MLE and MAP estimation for Generalized linear Models¶
An appealing properties of GLM is that they can be fit using exactly the same methods that we used to fit logistic regression. The log likelihood can be expresed in the following form:
\[l(w) = \log p(D|w) = \frac{1}{\sigma^2}\sum_{i=1}^N l_i\]
\(l_i \triangleq \theta_i y_i - A(\theta_i)\)

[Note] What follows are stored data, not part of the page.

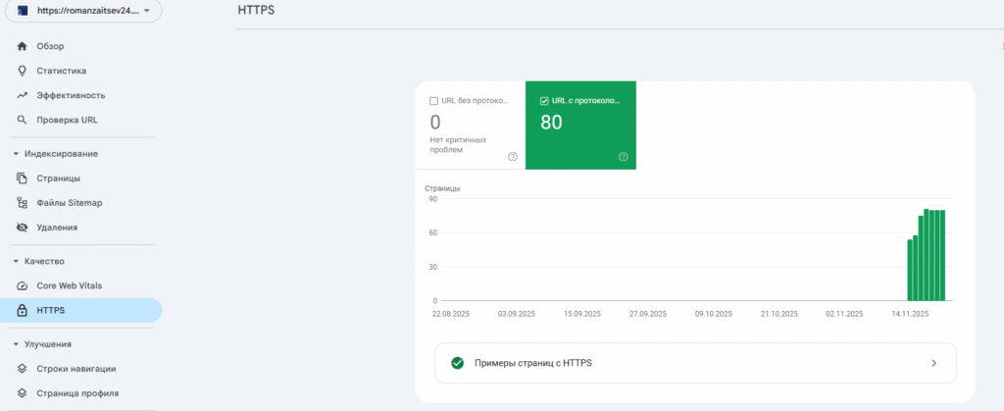Screen dimensions: 1004x411
Task: Uncheck the 'URL с протоколом' checkbox
Action: pos(544,101)
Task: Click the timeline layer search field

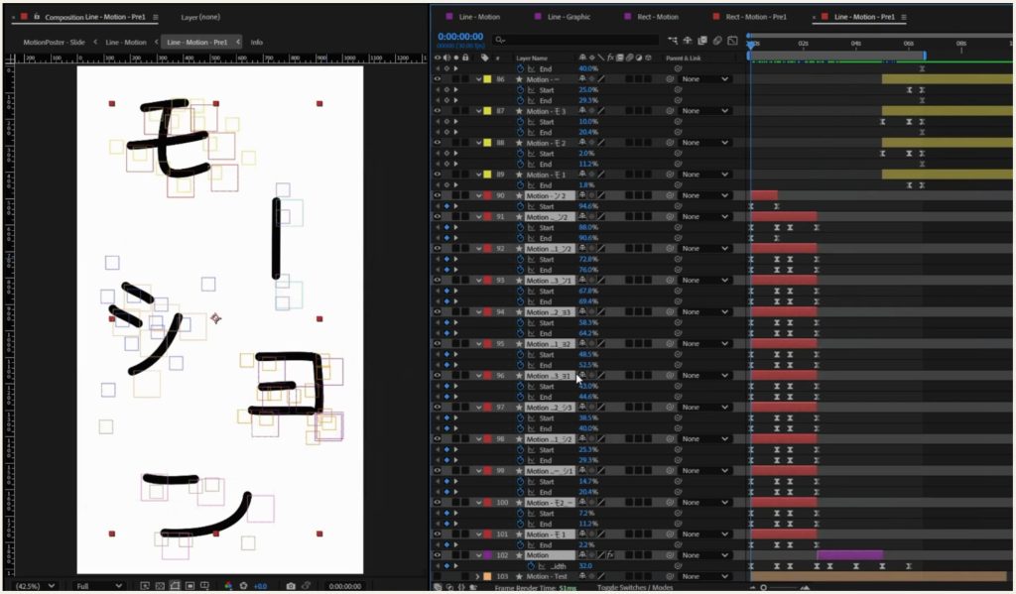Action: click(x=575, y=41)
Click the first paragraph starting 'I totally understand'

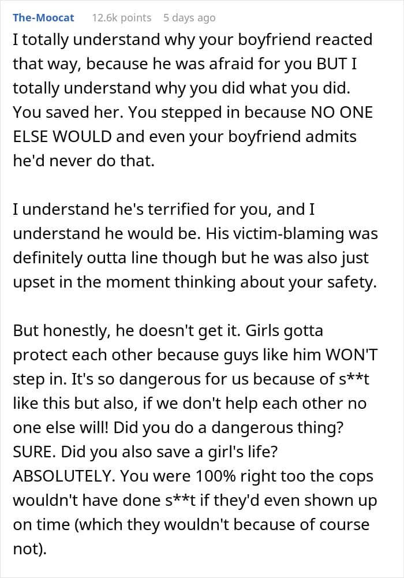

We can compute the gradient using chain rule
\[\begin{split}
\frac{d l_i}{d w_j} = \frac{d l_i}{d \theta_i} \frac{d \theta_i}{d \mu_i} \frac{d \mu_i}{d \eta_i} \frac{d \eta_i}{d w_j} \\
= (y_i - A'(\theta_i)) \frac{d \theta_i}{d\mu_i} \frac{d \mu_i}{d \eta_i}x_{ij} \\
= (y_i - \mu_i) \frac{d\theta_i}{d\mu_i} \frac{d \mu_i}{d \eta_i} x_{ij}
\end{split}\]
If we use a canonical link, \(\theta_i = \eta_i\) this simplifies to
\[\nabla_w l(w) = \frac{1}{\sigma^2}[\sum_{i=1}^N(y_i - \mu_i)x_i]\]
which is the sum of the input vectors, weighted by the errors.
Thus we can use gradient descent to fit any GLM.